*** Begin section ***

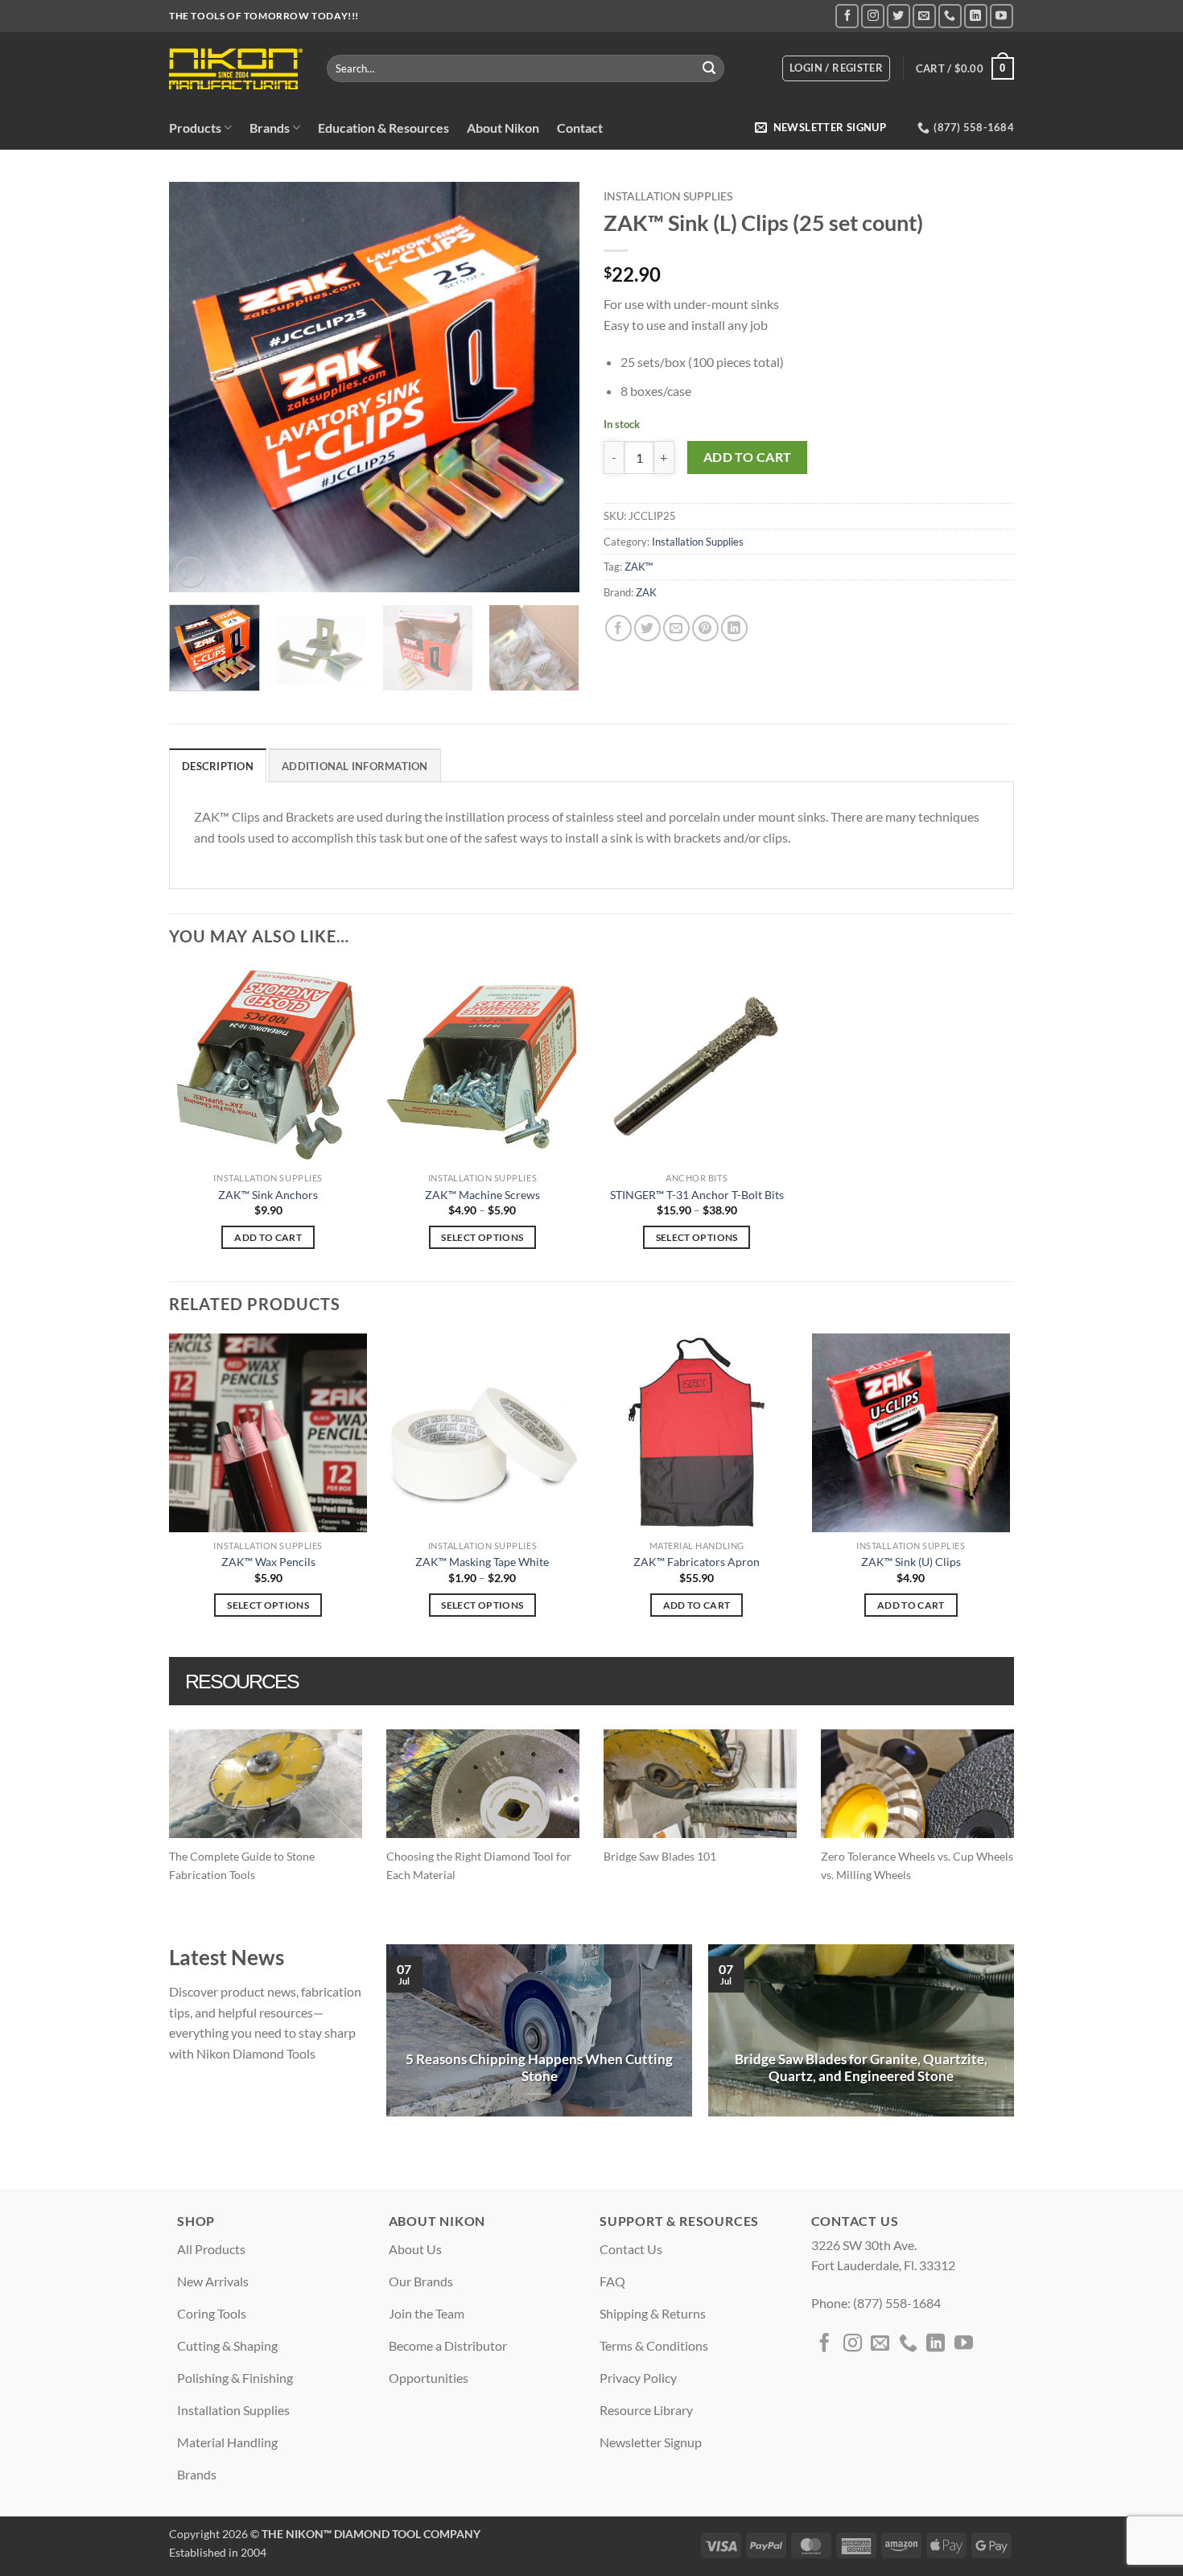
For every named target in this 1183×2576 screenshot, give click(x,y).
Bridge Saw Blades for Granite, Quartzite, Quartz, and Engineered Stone (861, 2068)
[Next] (551, 387)
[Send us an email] (924, 15)
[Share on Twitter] (647, 628)
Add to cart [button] (268, 1237)
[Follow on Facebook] (847, 15)
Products (195, 127)
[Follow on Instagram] (872, 15)
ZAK (646, 592)
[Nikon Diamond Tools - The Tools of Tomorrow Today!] (236, 68)
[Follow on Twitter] (898, 15)
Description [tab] (218, 766)
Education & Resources (383, 127)
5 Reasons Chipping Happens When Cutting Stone (539, 2068)
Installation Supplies (668, 196)
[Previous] (197, 387)
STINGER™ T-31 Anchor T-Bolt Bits (697, 1194)
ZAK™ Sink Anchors (268, 1194)
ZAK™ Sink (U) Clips (911, 1561)
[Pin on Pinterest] (705, 628)
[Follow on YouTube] (1001, 15)
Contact (580, 127)
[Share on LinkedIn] (734, 628)
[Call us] (950, 15)
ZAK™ (638, 566)
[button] (836, 68)
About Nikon (503, 127)
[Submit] (709, 68)
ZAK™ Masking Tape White (482, 1561)
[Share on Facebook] (618, 628)
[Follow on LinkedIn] (975, 15)
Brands (269, 127)
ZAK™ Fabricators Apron (696, 1561)
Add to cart (747, 457)
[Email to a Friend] (676, 628)
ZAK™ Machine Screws (482, 1194)
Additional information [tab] (355, 766)
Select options (482, 1237)
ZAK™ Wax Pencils (268, 1561)
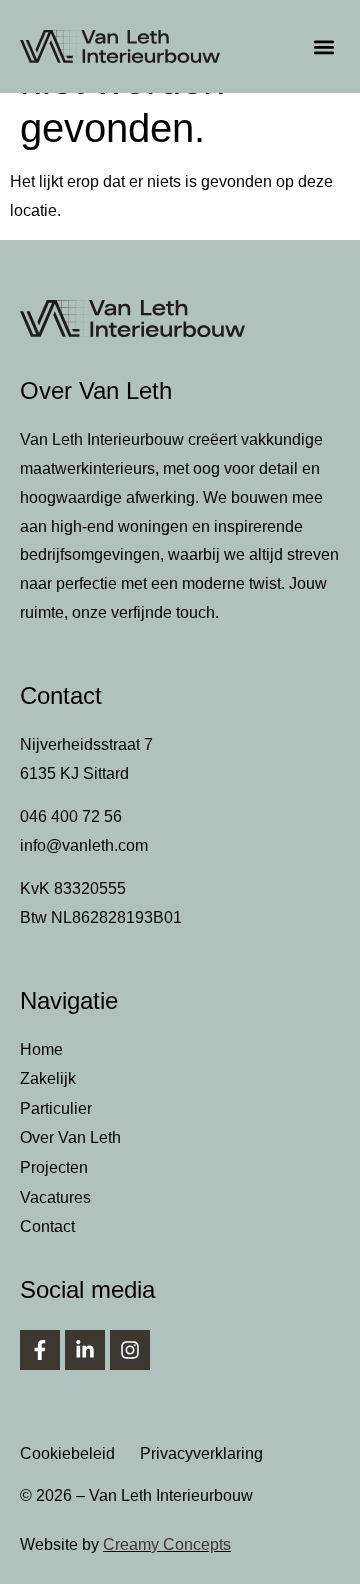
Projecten (54, 1167)
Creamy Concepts (167, 1544)
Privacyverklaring (201, 1453)
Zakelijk (48, 1078)
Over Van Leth (70, 1137)
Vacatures (55, 1197)
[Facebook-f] (40, 1350)
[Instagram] (130, 1350)
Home (41, 1049)
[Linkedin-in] (85, 1350)
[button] (323, 46)
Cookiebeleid (67, 1453)
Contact (47, 1226)
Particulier (56, 1108)
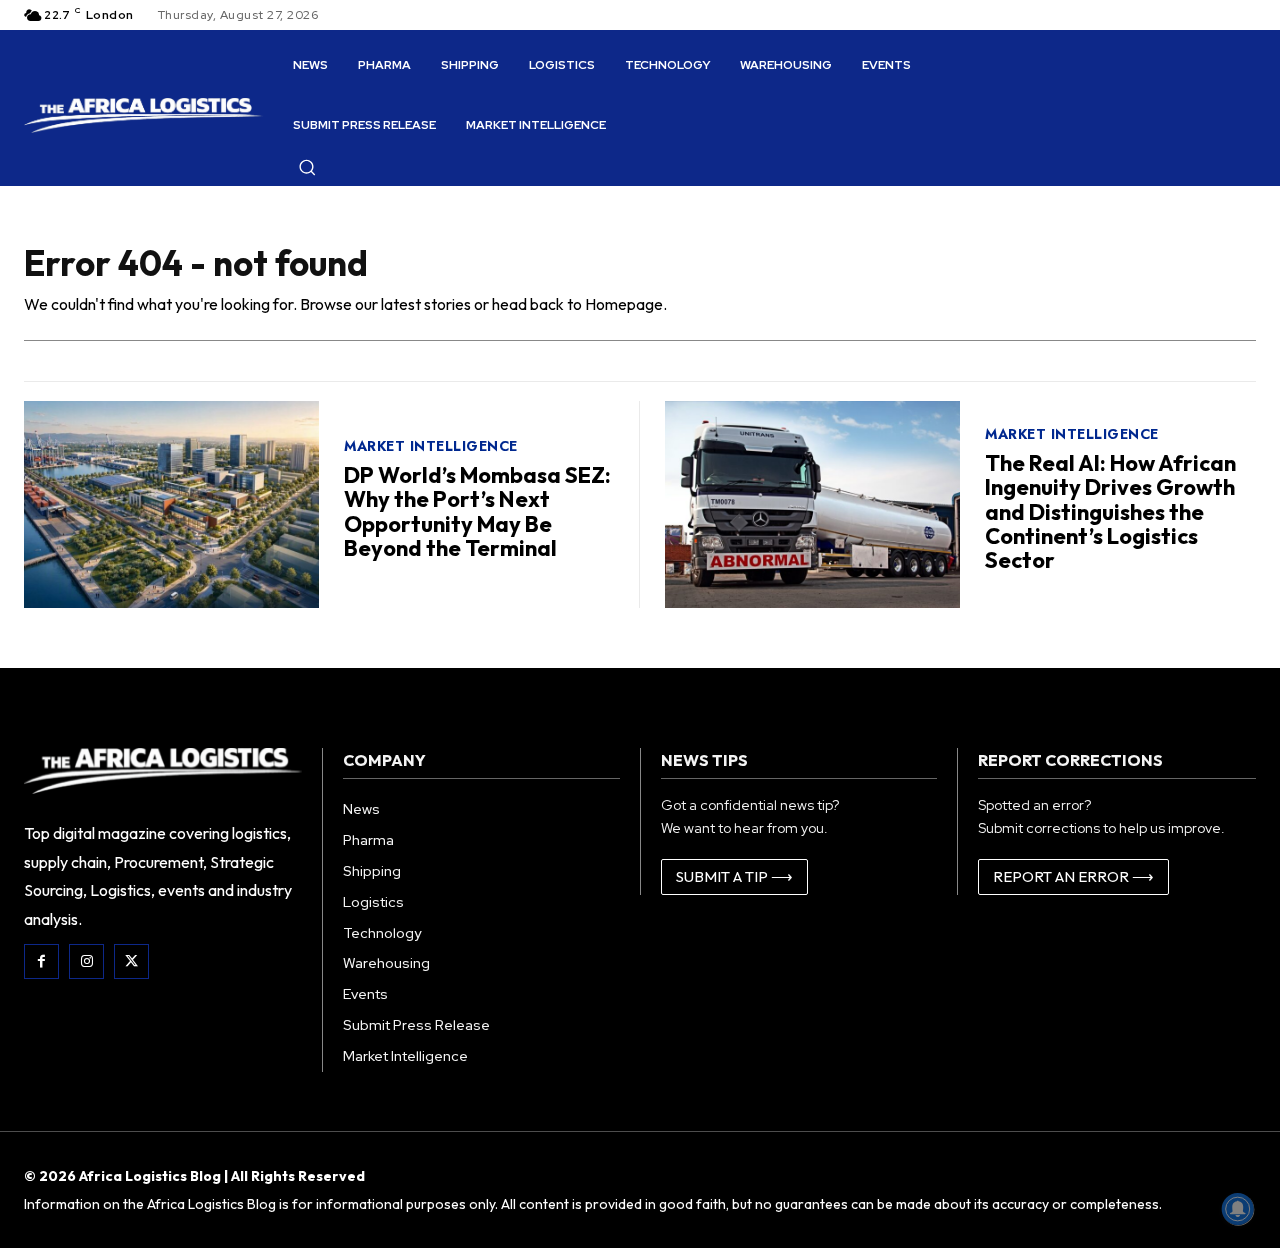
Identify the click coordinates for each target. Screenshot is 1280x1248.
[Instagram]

*** End section ***

§ What needs to be done
From the line containing "Particulier (56, 1108)" down to the last line of the entries above, set down every line exactly. Omit all pictures.

§ Task answer
Particulier (56, 1108)
Identify the click coordinates for each target. Screenshot is 1280x1248.
[Instagram]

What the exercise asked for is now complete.